**PROVIDED DATA**:
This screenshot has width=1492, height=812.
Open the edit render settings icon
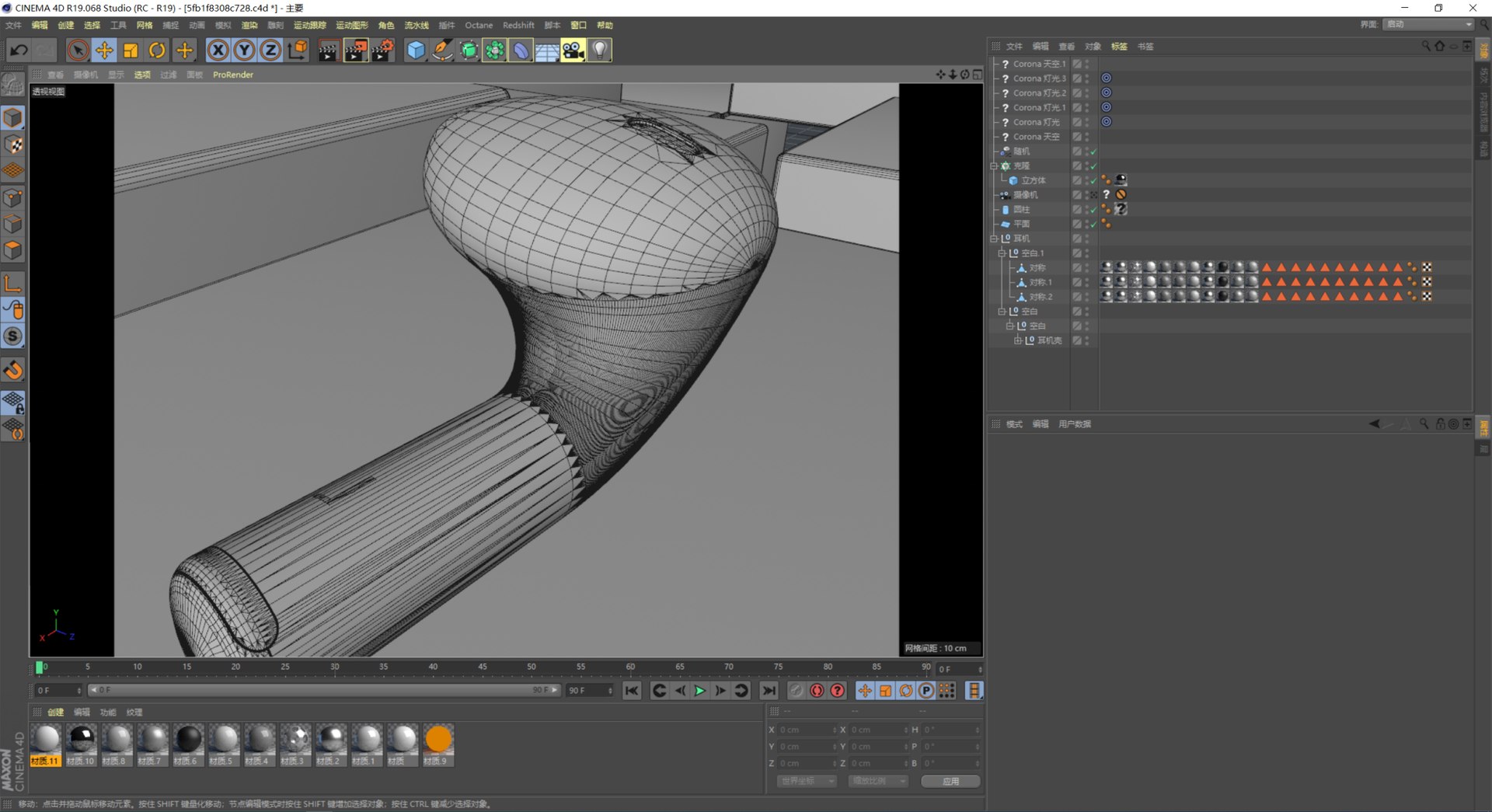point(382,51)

...

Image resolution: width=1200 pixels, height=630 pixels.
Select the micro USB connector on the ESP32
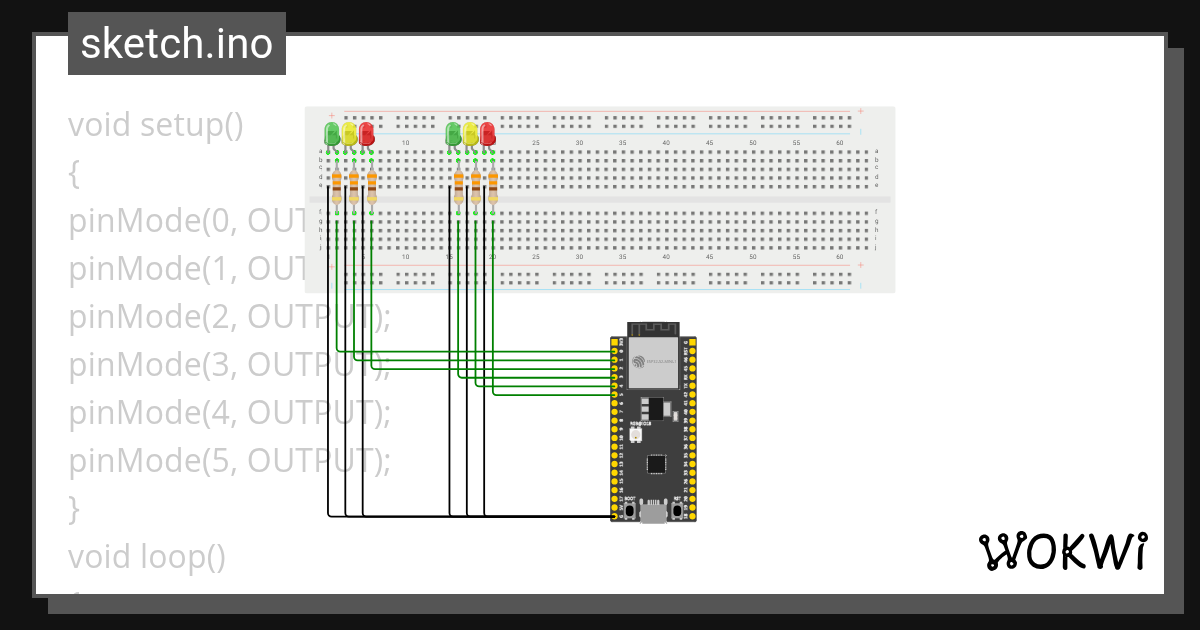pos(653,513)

**YOUR GOAL**: Rewrite the lines beginning with the line that contains "Image resolution: width=1200" and continuing through the line that contains "pos(653,513)", substituting "port" for "connector" and leaving everything else unchanged. Omit the pictures from your answer.

**EXERCISE SOLUTION**:
Image resolution: width=1200 pixels, height=630 pixels.
Select the micro USB port on the ESP32
pos(653,513)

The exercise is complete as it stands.